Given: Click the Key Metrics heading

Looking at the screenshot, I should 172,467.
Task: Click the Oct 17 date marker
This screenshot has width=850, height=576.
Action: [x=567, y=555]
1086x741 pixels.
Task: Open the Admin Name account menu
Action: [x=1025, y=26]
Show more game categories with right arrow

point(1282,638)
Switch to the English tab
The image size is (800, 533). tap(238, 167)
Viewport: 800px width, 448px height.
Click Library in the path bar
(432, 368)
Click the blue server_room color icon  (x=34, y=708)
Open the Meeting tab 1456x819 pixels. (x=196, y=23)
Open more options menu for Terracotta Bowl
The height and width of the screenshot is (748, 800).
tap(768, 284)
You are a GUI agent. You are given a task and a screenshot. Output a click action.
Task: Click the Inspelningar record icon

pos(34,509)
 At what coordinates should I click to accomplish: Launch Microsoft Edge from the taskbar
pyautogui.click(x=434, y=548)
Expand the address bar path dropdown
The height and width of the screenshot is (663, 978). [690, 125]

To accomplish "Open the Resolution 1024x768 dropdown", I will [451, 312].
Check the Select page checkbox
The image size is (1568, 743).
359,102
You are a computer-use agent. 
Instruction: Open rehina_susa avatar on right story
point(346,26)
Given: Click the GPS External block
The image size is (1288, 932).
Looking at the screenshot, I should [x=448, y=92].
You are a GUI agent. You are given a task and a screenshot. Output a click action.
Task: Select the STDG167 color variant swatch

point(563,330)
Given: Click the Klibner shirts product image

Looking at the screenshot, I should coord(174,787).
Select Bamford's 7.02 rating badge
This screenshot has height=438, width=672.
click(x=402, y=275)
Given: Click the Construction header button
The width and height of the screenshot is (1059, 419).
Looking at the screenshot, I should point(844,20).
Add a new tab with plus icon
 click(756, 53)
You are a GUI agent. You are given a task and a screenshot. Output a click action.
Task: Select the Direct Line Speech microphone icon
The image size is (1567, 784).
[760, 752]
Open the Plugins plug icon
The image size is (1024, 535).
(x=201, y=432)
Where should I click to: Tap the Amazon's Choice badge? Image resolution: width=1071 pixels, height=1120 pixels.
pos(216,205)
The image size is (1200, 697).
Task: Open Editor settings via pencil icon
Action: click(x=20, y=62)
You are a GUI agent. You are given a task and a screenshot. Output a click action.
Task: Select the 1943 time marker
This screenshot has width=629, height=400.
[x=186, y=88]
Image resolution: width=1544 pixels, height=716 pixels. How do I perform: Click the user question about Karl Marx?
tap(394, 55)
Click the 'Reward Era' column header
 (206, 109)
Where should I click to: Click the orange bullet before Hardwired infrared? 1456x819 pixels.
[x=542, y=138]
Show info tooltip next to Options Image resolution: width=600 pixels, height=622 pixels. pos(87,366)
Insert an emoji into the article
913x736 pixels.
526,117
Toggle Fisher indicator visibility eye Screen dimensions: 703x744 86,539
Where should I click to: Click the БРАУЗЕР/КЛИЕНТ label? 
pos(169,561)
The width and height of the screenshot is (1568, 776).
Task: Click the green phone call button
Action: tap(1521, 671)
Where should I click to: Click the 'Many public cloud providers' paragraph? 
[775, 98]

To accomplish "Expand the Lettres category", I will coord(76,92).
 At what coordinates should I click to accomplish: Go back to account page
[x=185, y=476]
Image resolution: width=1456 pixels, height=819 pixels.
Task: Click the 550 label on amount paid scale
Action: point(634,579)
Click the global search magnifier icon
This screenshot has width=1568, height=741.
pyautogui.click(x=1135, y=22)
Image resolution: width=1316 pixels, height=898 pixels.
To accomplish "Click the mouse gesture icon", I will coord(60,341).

□ □ □

→ Problem to work on
Find every line in the records that uses the string "marker", then copy it.

→ Answer to the problem
Task: Click the Oct 17 date marker
Task: Select the 1943 time marker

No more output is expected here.